After compilation, we should transfer afl-qemu-trace
to the same directory as afl-fuzz and upload the compiled libraries to the device.
(cd $QEMU_DIR ; sudo --preserve-env=CC,CXX PATH=$PATH:$TOOLCHAIN/bin NO_CHECKOUT=1 HOST="aarch64-linux-android" PKG_CONFIG_PATH=$BUILD_DIR/lib/pkgconfig CPU_TARGET=aarch64 CROSS=$CC ./build_qemu_support.sh)
Now that we have compiled QEMU, we can proceed and write a harness for a program. We will include a vulnerable app we wrote as an example, this app will use the external library we wrote to demonstrate a crash in the JNI library.

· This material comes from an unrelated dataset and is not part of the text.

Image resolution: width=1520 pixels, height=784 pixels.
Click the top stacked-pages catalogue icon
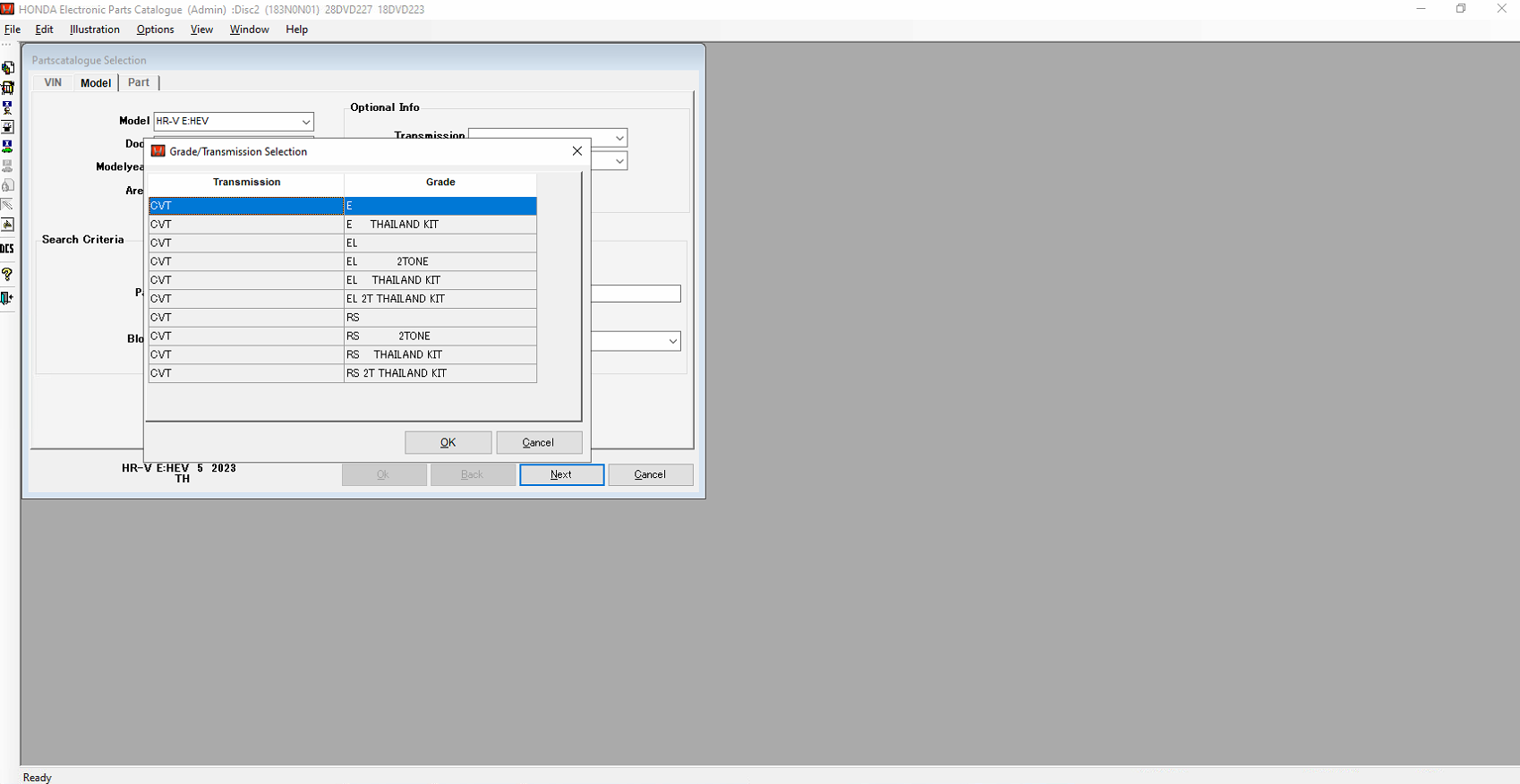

The example application can be found here. The harness code can be found in our repo. The harness should be compiled with the following flags:
-ldl -Wl,--export-dynamic
When writing a harness for a library, we need to simulate the original behavior of the app through the harness code. We must call the library code the same way the app does, so in case of a crash we can reach the same buggy code through the app.
JNI (or Java Native Interface) is a Java framework that enables running native code in Java applications. The example application we built uses JNI to call a native function in our library. Our application will transfer a Java VM instance to our native function as part of the JNI call. The VM object exports functions that can be used to access Java objects from native code, to use them the same way as Java does.
Because in our harness (written in C) we are calling a function in our target library, we need to create a Java VM instance and transfer it to our library function. We modified the code written by Caleb Fenton and created a JVM instance to pass to the native library.
After creating the JVM instance and calling our target function, the harness is ready and can be fuzzed.
To fuzz the harness all we need to do is to call afl-fuzz with the right parameters and with the compiled libraries included in LD_LIBRARY_PATH. One of the flags we need to provide to the Android environment is AFL_QEMU_FORCE_DFL=1. Without it, AFL won’t catch fault signals. When fuzzing, we want to utilize AFL’s fork server feature and run the JVM initialization code only once.
After running afl-fuzz we should see AFL++ up and running.
This post presented a quick walkthrough on how to compile QEMU support to AFL++ on Android. It is possible now to fuzz blackbox binaries on a device, furthermore, it is also possible to create many Android virtual machines and fuzz programs parallelly on a “native” environment.